Non staremo qui a tirare l’asse delle ascisse e delle ordinate, sciorinando dati, numeri, probabilità ecc: semplicemente, il Catanzaro – questo Catanzaro – può digrignare i denti in faccia a chiunque. Frosinone incluso, come avvenuto poco più di un mese fa (non ce la sentiamo di dire “all’andata”, poiché si è giocato praticamente ieri l’altro contro i ciociari).
Dalla loro, i giallorossi hanno consapevolezze e – per l’appunto – l’entusiasmo di chi ha poco da perdere, anzi, niente. Il quesito che alberga in ognuno di noi, a questo punto è: “limitarsi” a proteggere l’attuale quinto posto (come se di per sé fosse “poco”, rispondiamo noi in primis) oppure tentare qualcosa in più, alzare lo guardo e “come va, va”? La gara di domenica al “Ceravolo”, potrà dare risposte nel merito.
Che poi, ‘sto Frosinone, per quanto forte e con individualità da massima serie, non pare proprio un fulmine di guerra, un “titano” invincibile; magari, potremmo dire che la squadra guidata da Massimiliano Alvini forse è la meno quotata al salto diretto in A, tra le quattro di testa: obiettivamente Venezia, Monza e Palermo sono più forti dei giallazzurri, comunque terzi in classifica, con cinquantatré punti, benché i rosanero di Inzaghi siano due lunghezze sotto, ad esempio. Insomma, sembra oro ma in realtà è ottone.
Graduatoria che ha fatto emergere le faglie, oramai: c’è un tale divario di punti tra le quattro di testa, le quattro dell’ipotetico primo turno playoff e le altre (dal nono posto in poi), da aver creato questa frattura della crosta cadetta. Però è tutto suscettibile del cambio del vento, perché due vittorie o due sconfitte di fila possono davvero cambiare le sorti e riscrivere il futuro per chiunque.
La Samp sembrava spacciata qualche settimana fa, ma ora crede nella salvezza e può tranquillamente centrarla, a ragion veduta; verosimilmente il Cesena, che pareva ondeggiare tra i primissimi posti, ha avuto un crollo verticale, ad oggi.
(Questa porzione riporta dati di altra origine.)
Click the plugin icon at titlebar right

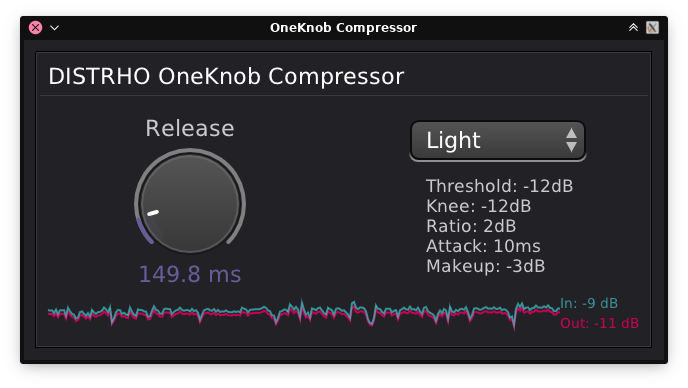[652, 28]
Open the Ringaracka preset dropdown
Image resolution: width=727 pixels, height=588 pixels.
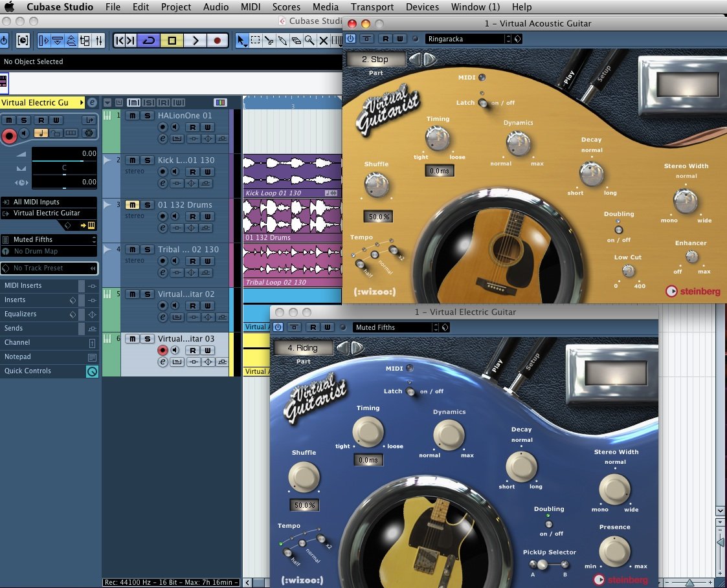467,39
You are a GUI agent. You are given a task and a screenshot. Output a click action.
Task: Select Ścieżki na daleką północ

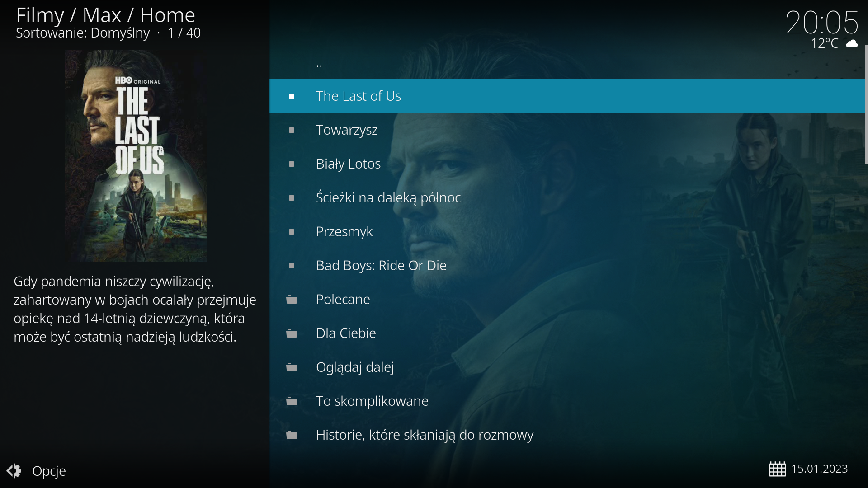[567, 197]
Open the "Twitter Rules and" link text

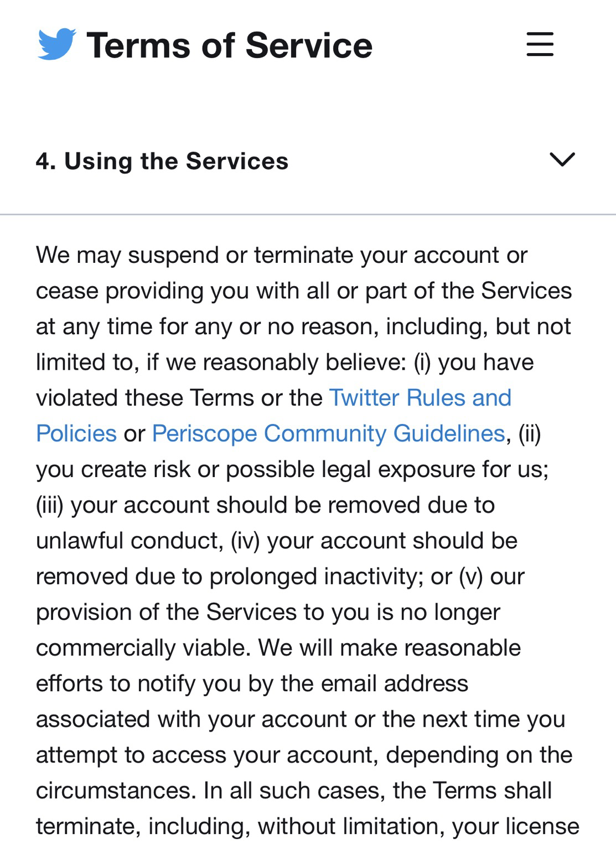(x=420, y=398)
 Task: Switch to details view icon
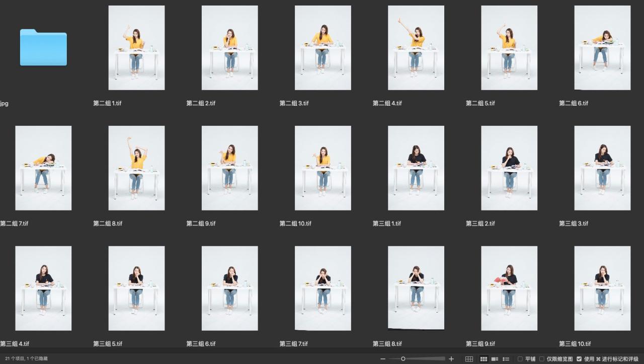coord(495,359)
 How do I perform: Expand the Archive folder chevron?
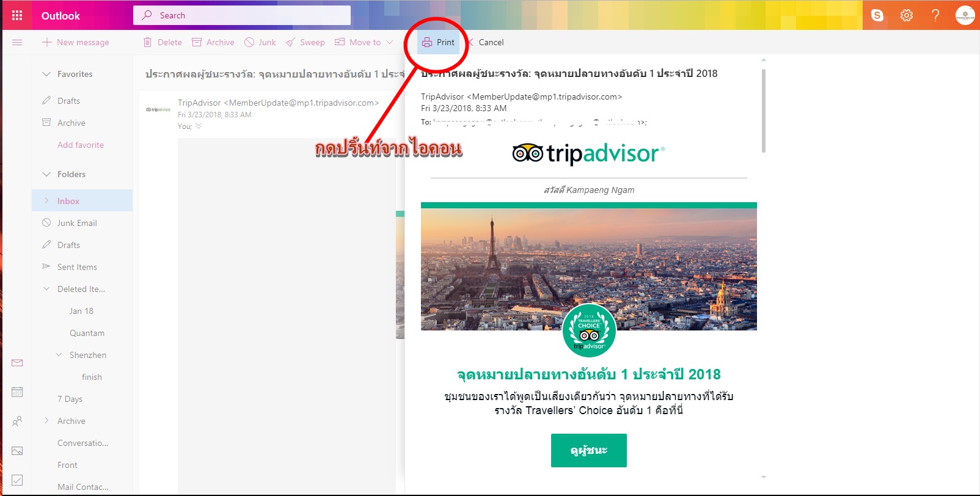(x=46, y=421)
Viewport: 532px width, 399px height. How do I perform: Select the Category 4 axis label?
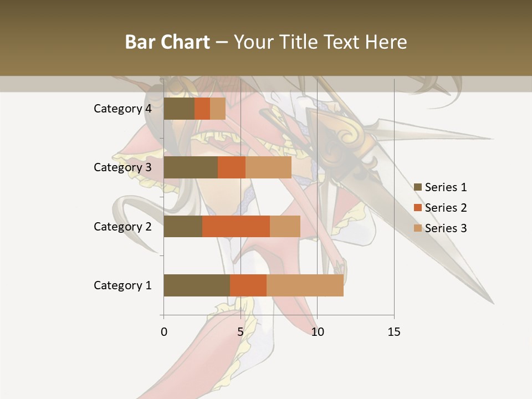(122, 109)
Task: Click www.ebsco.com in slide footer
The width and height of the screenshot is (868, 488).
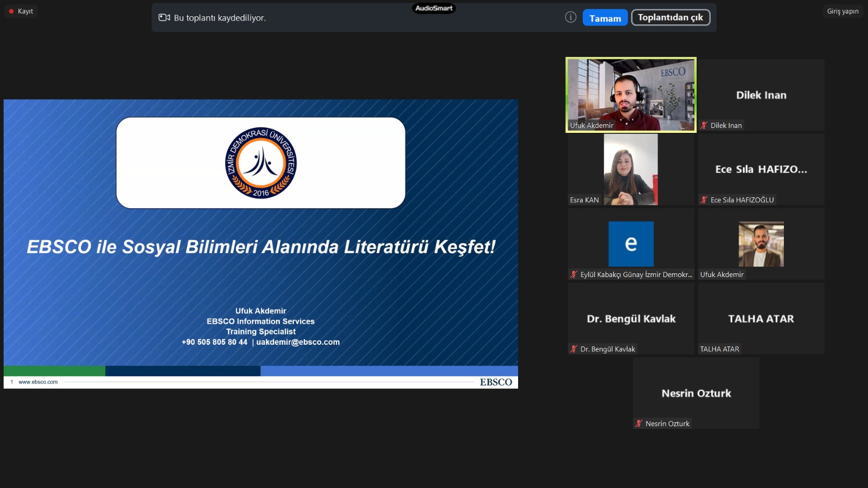Action: coord(38,382)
Il Catanzaro allora può puntare l’orizzonte viaggiando sulle ali dell’entusiasmo. Gli uomini di Alberto Aquilani (il quale, da perfezionista, si rammaricava per l’aver preso gol dall’Entella LEGGI QUI) possono tutto; possono battere il Frosinone, possono battere qualunque avversario, in casa e fuori.

Basta mantenere l’umiltà, la fame (concetto, questo, a cui fa riferimento di continuo il tecnico romano), evitando di sentirsi “appagati”, altro “slogan” che campeggia idealmente sui cancelli del Poligiovino.

Non aver sottovalutato avversari come Reggiana, Pescara, Mantova ed Entella certifica l’ulteriore crescita, la maturità di una squadra in grado di pazientare e colpire con cinismo per poi gestire, anche prescindendo dal performare in modo brillante in alcuni momenti.

Il Catanzaro è cresciuto, il Catanzaro è maturo, il Catanzaro può tutto. L’entusiasmo può tutto.